* _Page extract_

A brief review of the Supreme Courts jurisprudence on the death penalty

by Akhil Deo

The trial of Yakub Memon, who was convicted for the 1993 blasts in Mumbai, and his subsequent execution has again re-invigorated the debate that surrounds the death penalty, raising interesting questions regarding the constitutional and criminal procedure that attempts to safeguard the interests of those on ‘death row.’

Article 21 of the Indian Constitution guarantees in the fundamental right to life and liberty, however it is subjected to “procedure established by law” In Maneka Gandhi v. Union of India ((1978) 1 SCC 248), the Supreme Court famously held that the phrase “procedure established by law appearing” in Article 21 of the constitution must be read as “due process”, finding that the process as such must be ‘right and just and fair’ and not arbitrary, fanciful or oppressive. Over past few years the Supreme Court has dealt with various facets of the death penalty, including cases that attempt to guard the rights the convict on death row. This essay offers a brief primer on the Supreme Courts jurisprudence on the death penalty and examines what the case for its abolition is.

* _Task set_
1. Extract from the death penalty review the passage from "Article 21 of the Indian" to "its abolition is.".
2. Continue the review of the Supreme Court's death penalty jurisprudence from where it stops.
The listing that follows is not needed for any of this.

* _Data shown_
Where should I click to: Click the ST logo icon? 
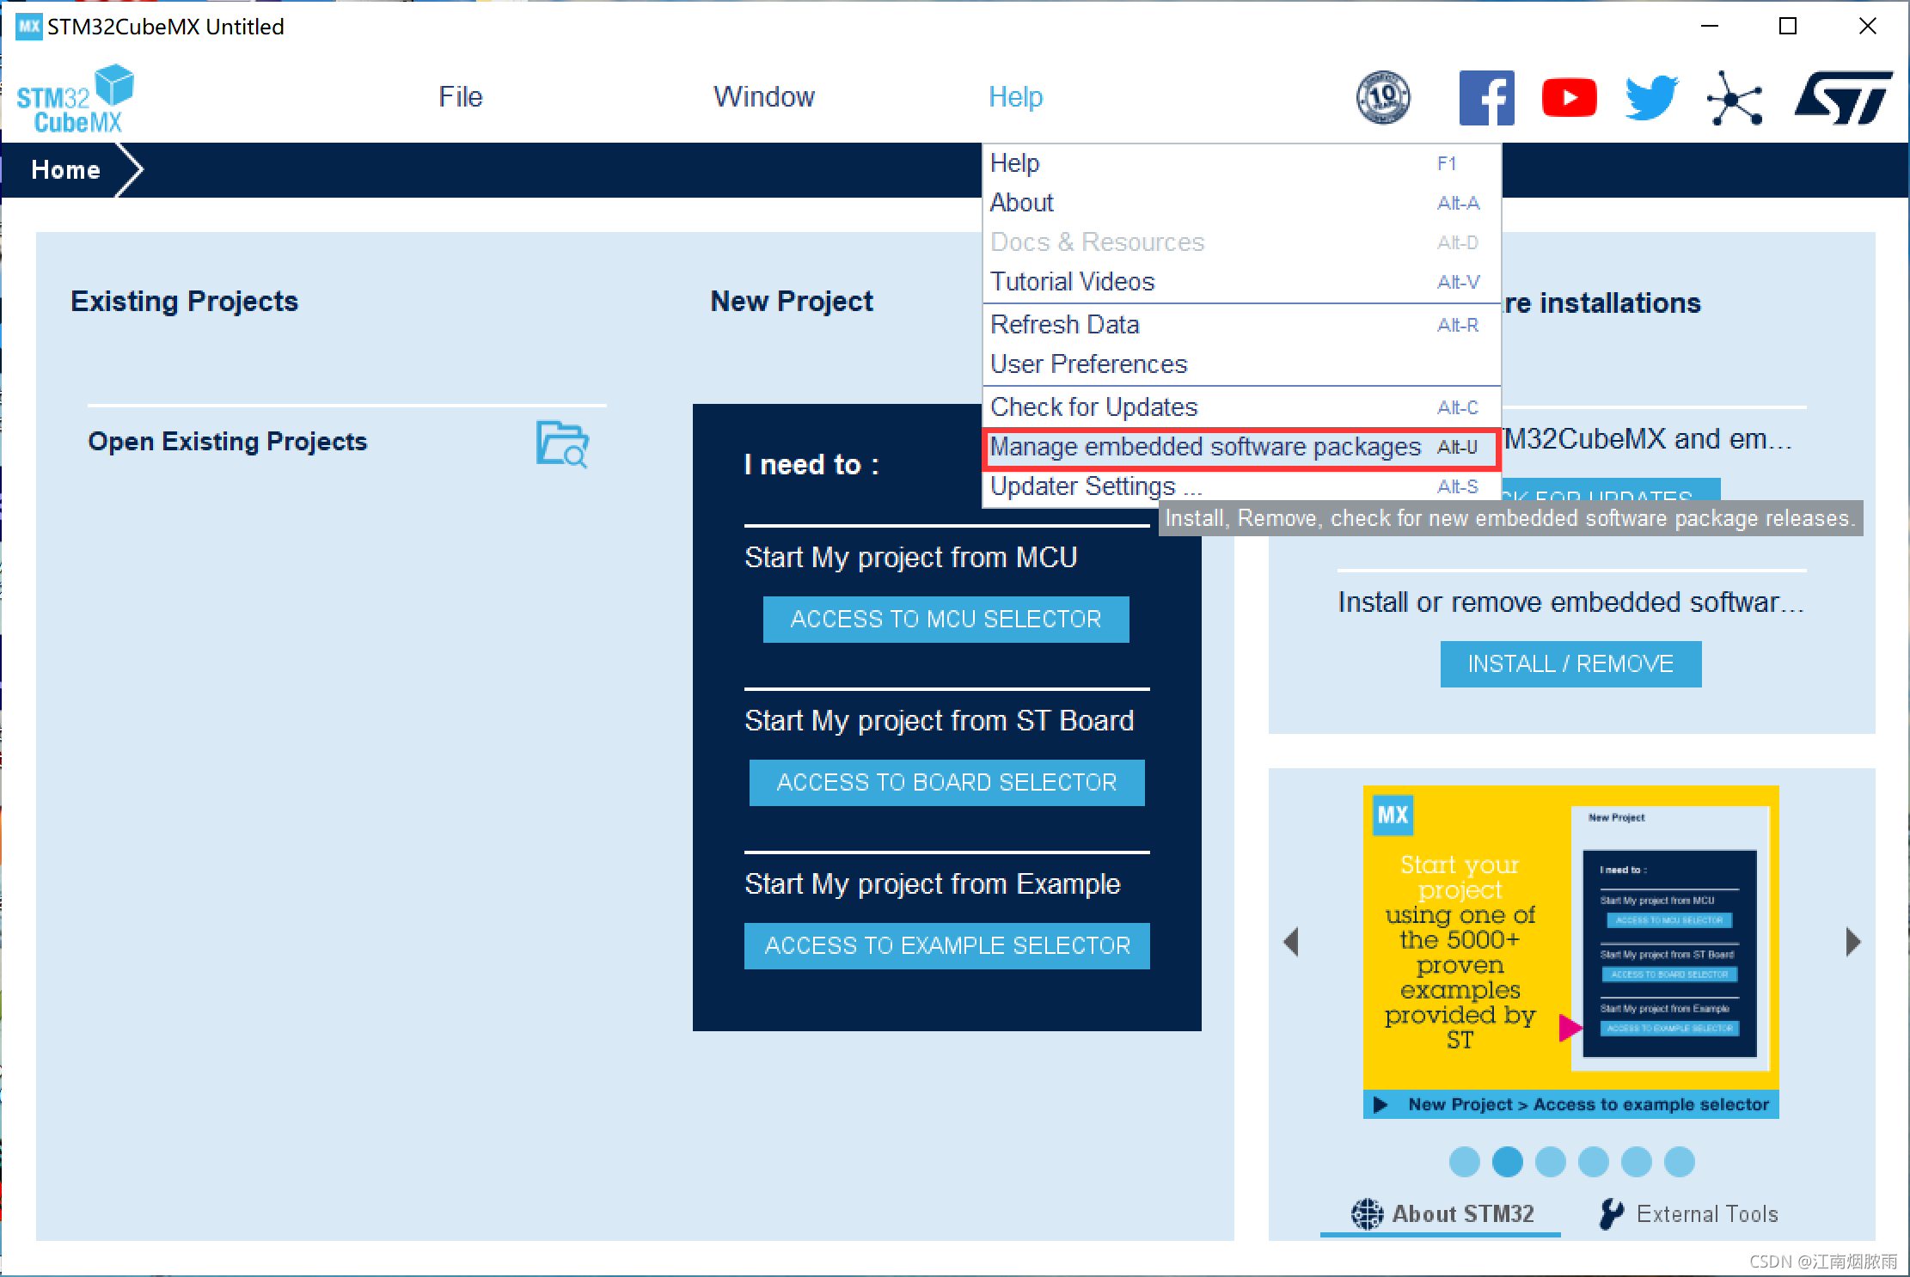point(1843,98)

* _Solved tasks_
1.
Article 21 of the Indian Constitution guarantees in the fundamental right to life and liberty, however it is subjected to “procedure established by law” In Maneka Gandhi v. Union of India ((1978) 1 SCC 248), the Supreme Court famously held that the phrase “procedure established by law appearing” in Article 21 of the constitution must be read as “due process”, finding that the process as such must be ‘right and just and fair’ and not arbitrary, fanciful or oppressive. Over past few years the Supreme Court has dealt with various facets of the death penalty, including cases that attempt to guard the rights the convict on death row. This essay offers a brief primer on the Supreme Courts jurisprudence on the death penalty and examines what the case for its abolition is.

2.
Bachan Singh and the ‘rarest of the rare’ doctrine

In Bachan Singh v. State of Punjab ((1980) 2 SCC 684), the Supreme Court upheld the constitutionality of the imposition of the death sentence under section 302 of the IPC, 1860 and the sentencing procedure embodied in sub-section (3) of section 354 of the Cr.P.C., 1973. The Court held that, “in fixing the degree of punishment or making the choice of sentence for various offences… the court should not confine its consideration ‘principally’ or merely to the circumstances connected with the particular crime, but also give due consideration to the circumstances of the criminal.” The Court concluded that , “A real and abiding concern for the dignity of human life postulates resistance to taking a life through law’s instrumentality. That ought not to be done save in the rarest of rare cases when the alternative option is unquestionably foreclosed.”

Subsequently, in  Macchi Singh Vs. State of Punjab, (1983) 3 SCC 470) the Court elaborated upon its judgment in Bachan Singh and introduced a balance sheet approach which required the court to weigh  aggravating and mitigating circumstances, each of which related only to  the crime; These include the motive; the manner of commission; the magnitude; the anti-social or abhorrent nature of the crime; and the personality of the victim. The Court also held that “when its collective conscience is so shocked that it will expect the holders of the judicial power centre to inflict death penalty irrespective of their personal opinion as regards desirability or otherwise of retaining death penalty.”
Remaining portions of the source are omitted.